- Information provided -
────────────────────
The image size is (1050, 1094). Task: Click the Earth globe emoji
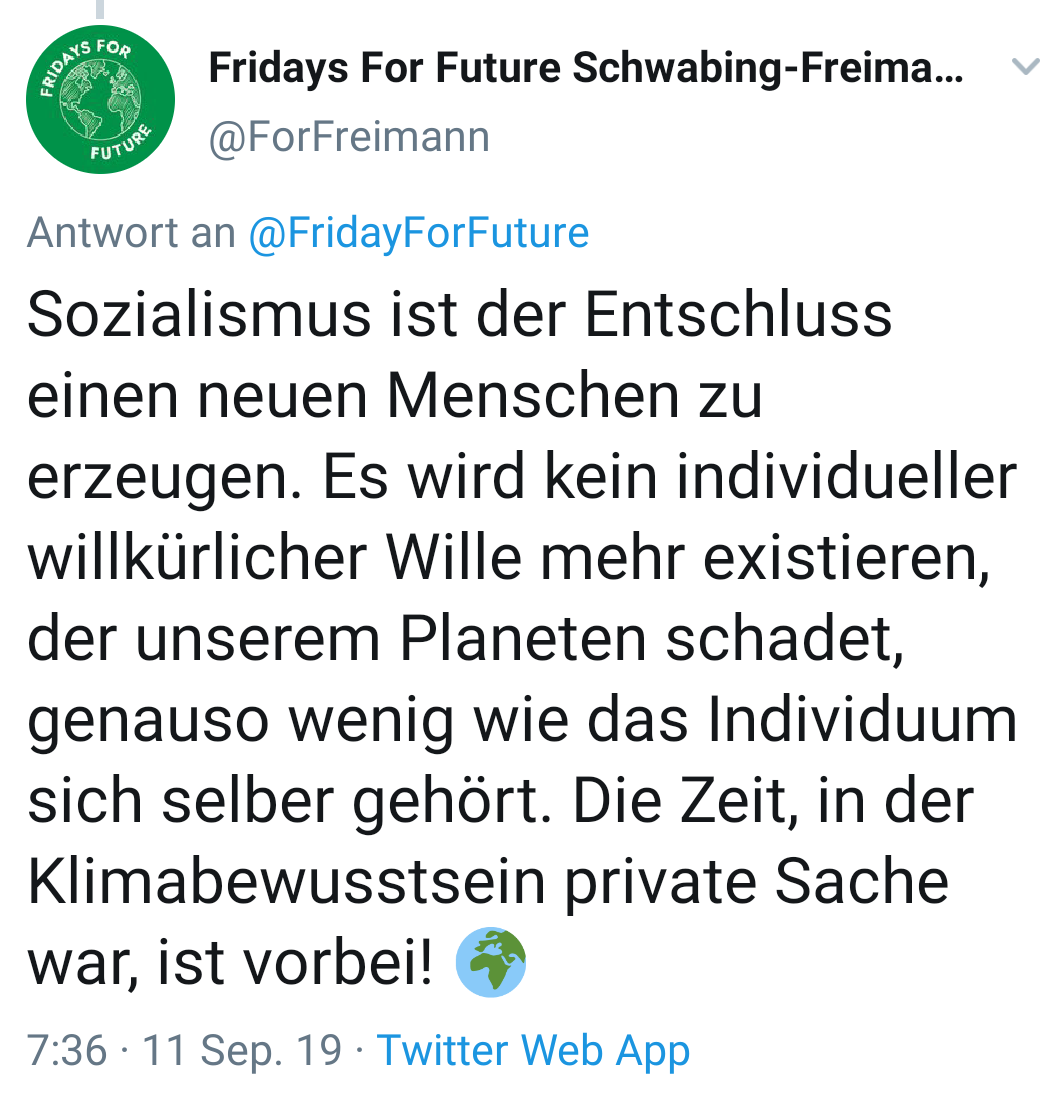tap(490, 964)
────────────────────
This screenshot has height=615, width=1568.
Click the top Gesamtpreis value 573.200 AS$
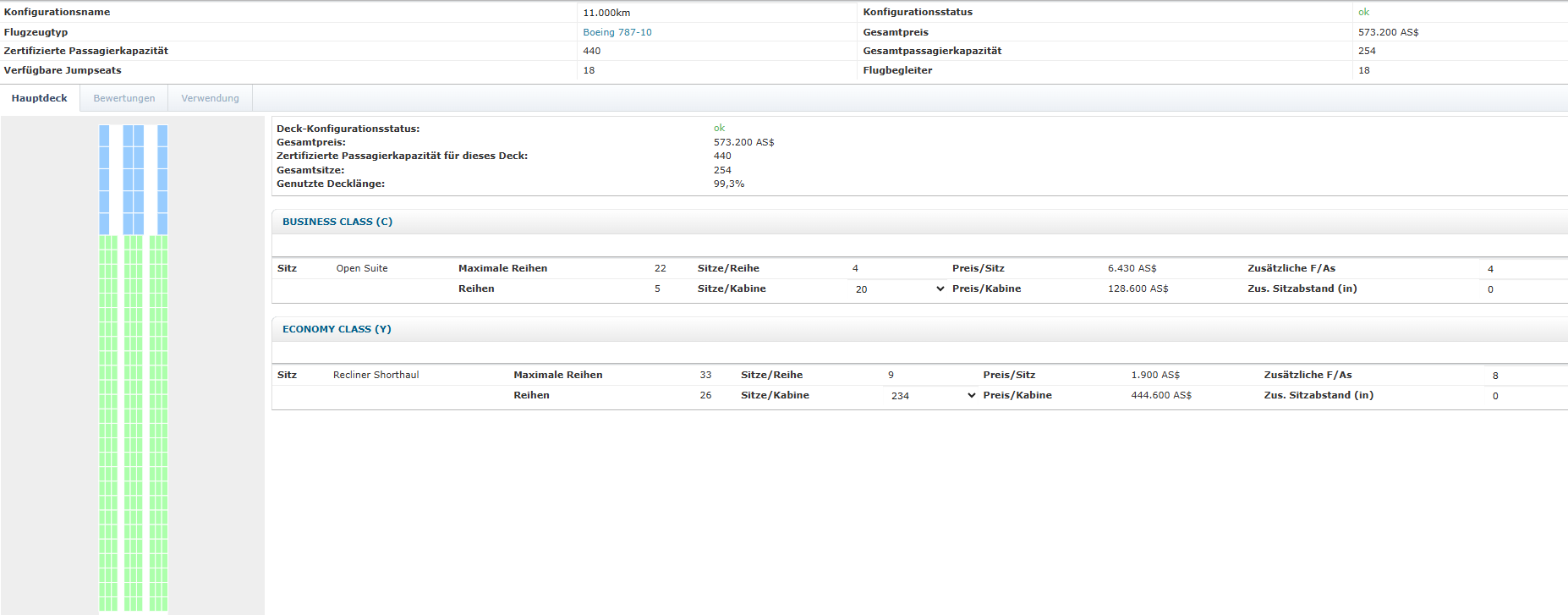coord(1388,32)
────────────────────
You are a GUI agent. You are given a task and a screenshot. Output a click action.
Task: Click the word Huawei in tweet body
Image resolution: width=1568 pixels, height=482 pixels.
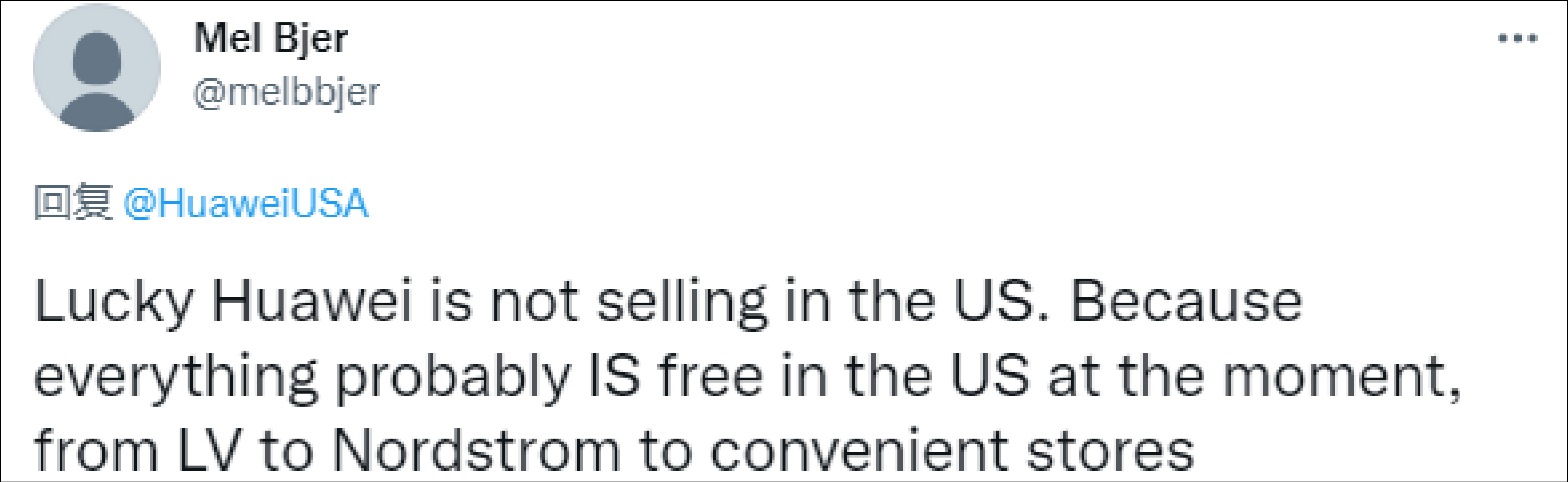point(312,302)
────────────────────
- Task prompt -
Find out how many lines in the data above hold the word "screenshot". Write only the number.

- Response area -
2